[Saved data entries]
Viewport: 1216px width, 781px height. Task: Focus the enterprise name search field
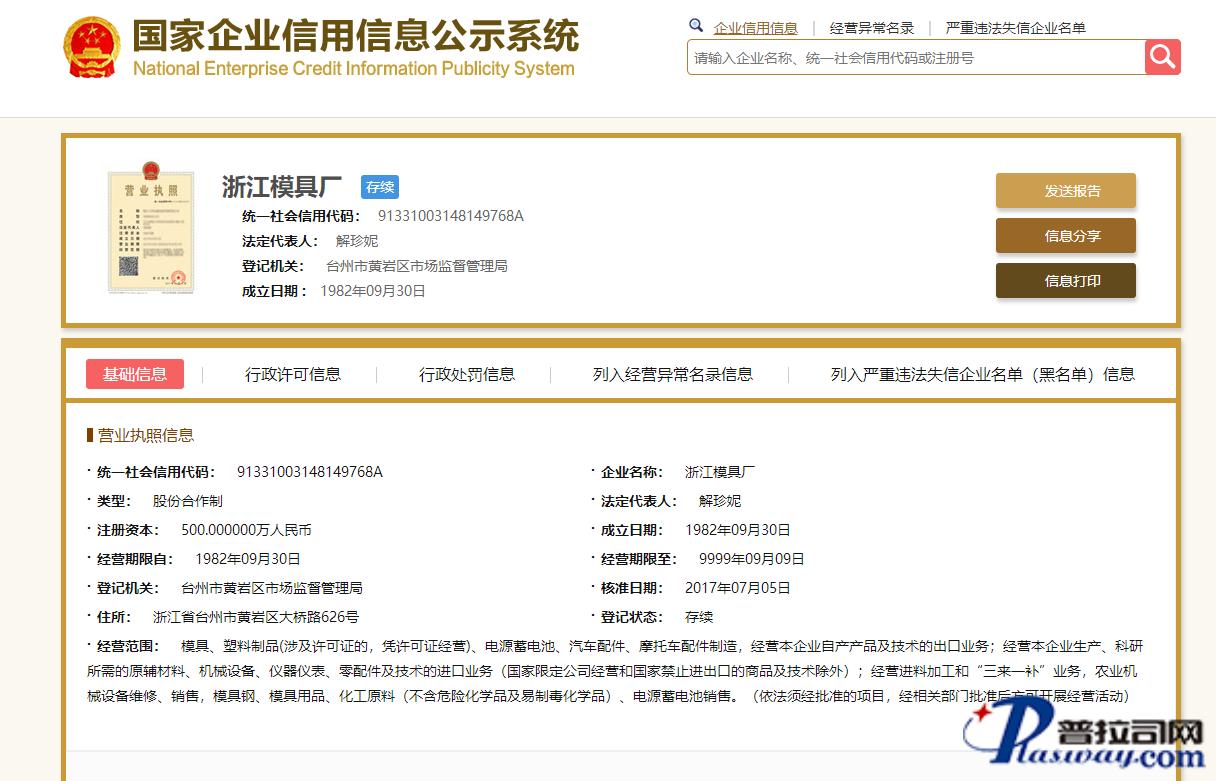[x=915, y=58]
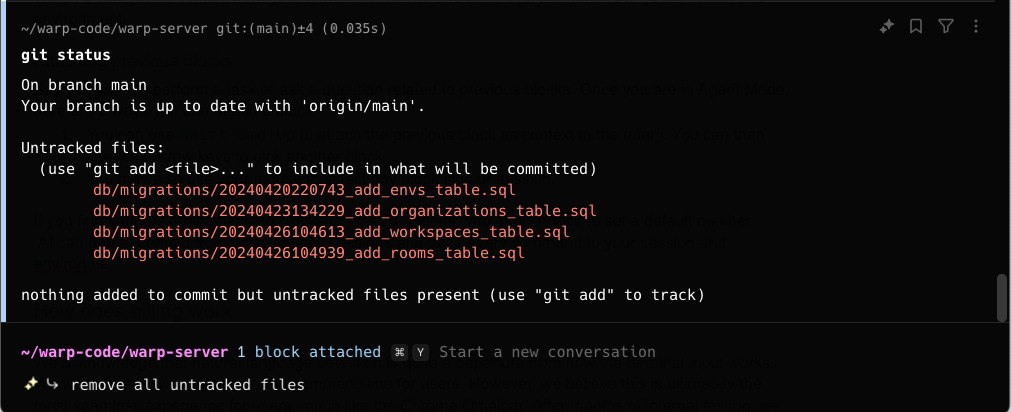The width and height of the screenshot is (1012, 412).
Task: Open the block output filter
Action: click(946, 27)
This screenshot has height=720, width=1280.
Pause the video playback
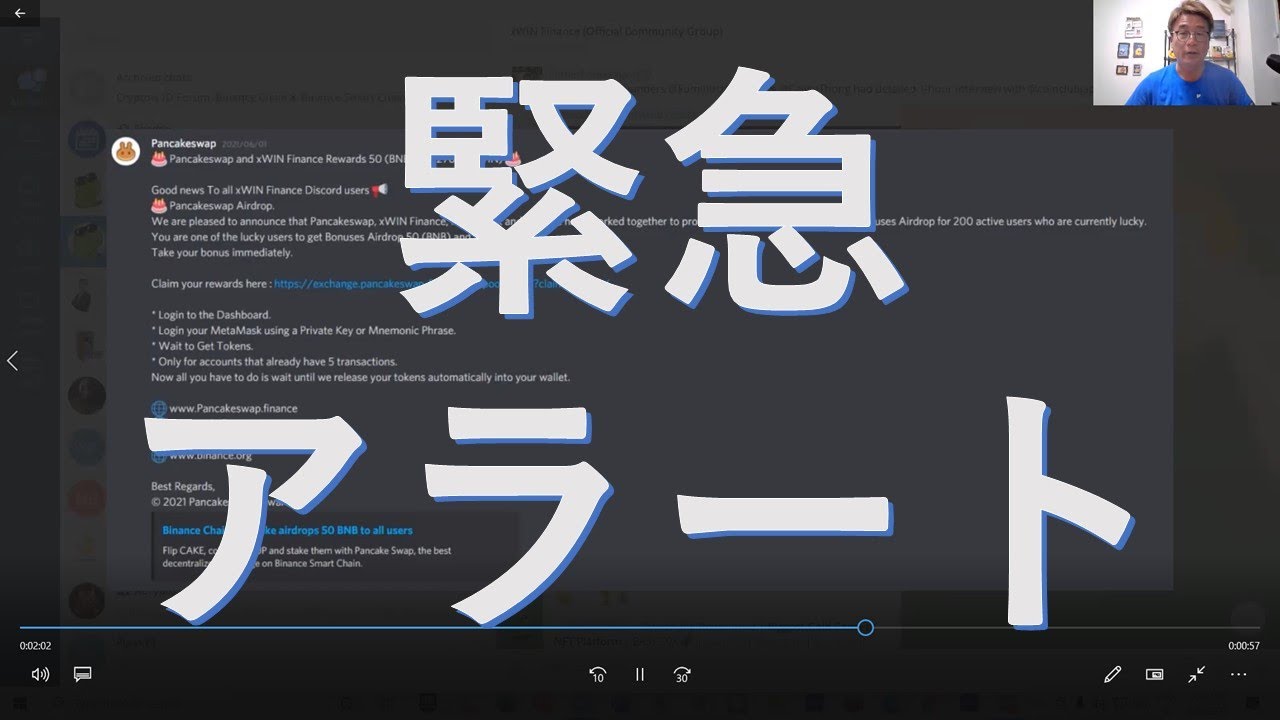[x=640, y=674]
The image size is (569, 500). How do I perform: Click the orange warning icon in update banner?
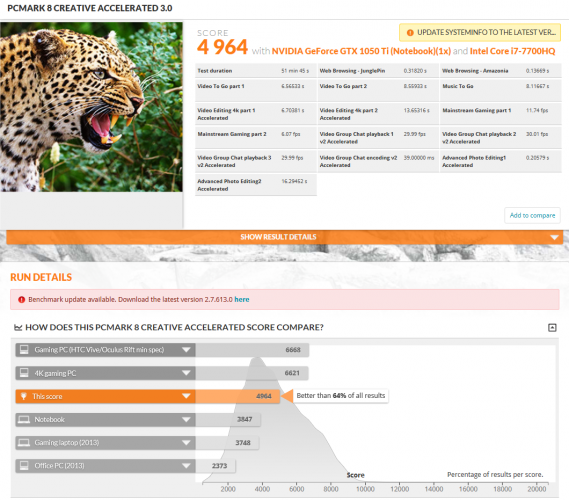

WORK TO BE COMPLETED:
Retype each entry above character for character; pictures stay out.

TASK ANSWER:
Viewport: 1216px width, 781px height. Task: Focus the enterprise name search field
[x=915, y=58]
The width and height of the screenshot is (1012, 412).
Task: Open the block output filter
Action: click(946, 27)
This screenshot has height=720, width=1280.
Pause the video playback
[x=640, y=674]
The image size is (569, 500). How do I perform: Click the orange warning icon in update banner?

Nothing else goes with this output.